Shortlisted for the J.M. Abraham Atlantic Poetry Award (2025)
Shortlisted for the Maxine Tynes Nova Scotia Poetry Award (2025)
“‘I am responsible / for what happens, but if that’s true, / that means the beauty, too” writes Annick MacAskill in Votive, an assured yet introspective collection. […] MacAskill’s dynamic mastery of form, from the glosa to the sonnet, is so confident and seamless that [Votive] reads like a play. This quality turns the book itself into a kind of sacred text, a gorgeous and heartrending prayer for “the space between our secrets” — whether these secrets are whispers of a family member’s death from AIDS, a teeanger’s fliration with eating disorders, or a 35-year-old’s missed periods. In one of the titular “Votive” poems, MacAskill writes that she “saw the light, / and then was swallowed by its heat.” The light she uses to illuminate the subjets of this collection has the same searing, indelible quality.“
-Maxine Tynes Nova Scotia Poetry Award jury citation
“Annick MacAskill’s Votive, the anticipated follow-up to her 2022 Governor General’s Award–winning collection Shadow Blight, combines themes of intimacy, privacy, eros, and queerness, while the transgressive and the religious infuse this collection. […] Traditions become cinematic and laughable, yet somehow, in MacAskill’s hands these rituals remain necessary and essential. If everything exists in context, as claimed, then the rituals on trial are framed by the twin pillars of devotional vow and wisdom.
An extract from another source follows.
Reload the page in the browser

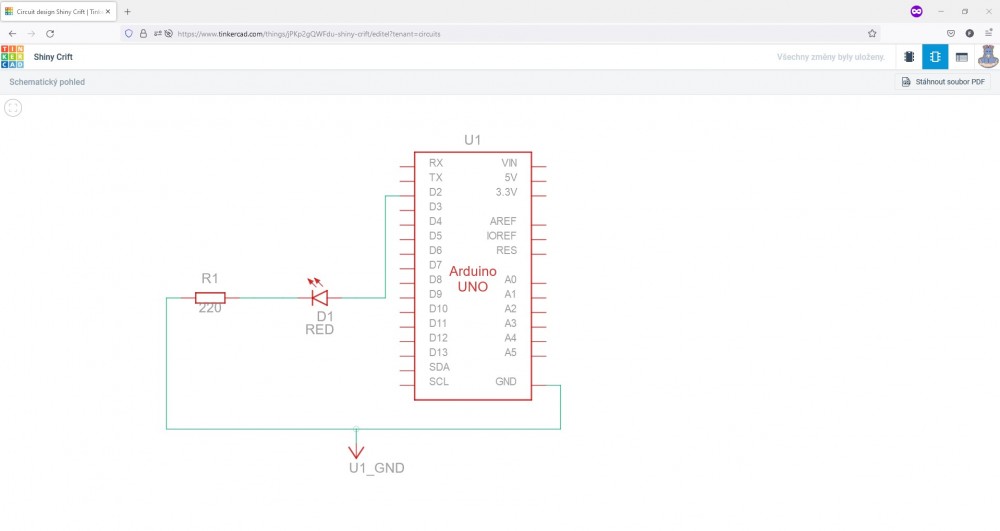[x=50, y=33]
The subtlety of the subtext in Votive is indeed like smoke: you can wander through it effortlessly, but the scent of it remains in your clothes.“
–Quill & Quire (Micheline Maylor)
From the publisher:
Votive considers various forms of devotion and our often fraught attempts to respond to “our confusion, our curiosity.” These are poems concerned with the way we use stories, old and new, to connect our experiences, and the way we persist in our quest for love, hope and meaning when language falters —“What we couldn’t say we found in the skies.” MacAskill’s great gift resides in her facility for coaxing things evasive and intuitive into crisp form and language, in voicing what “so quickly I / knew and knew and knew.”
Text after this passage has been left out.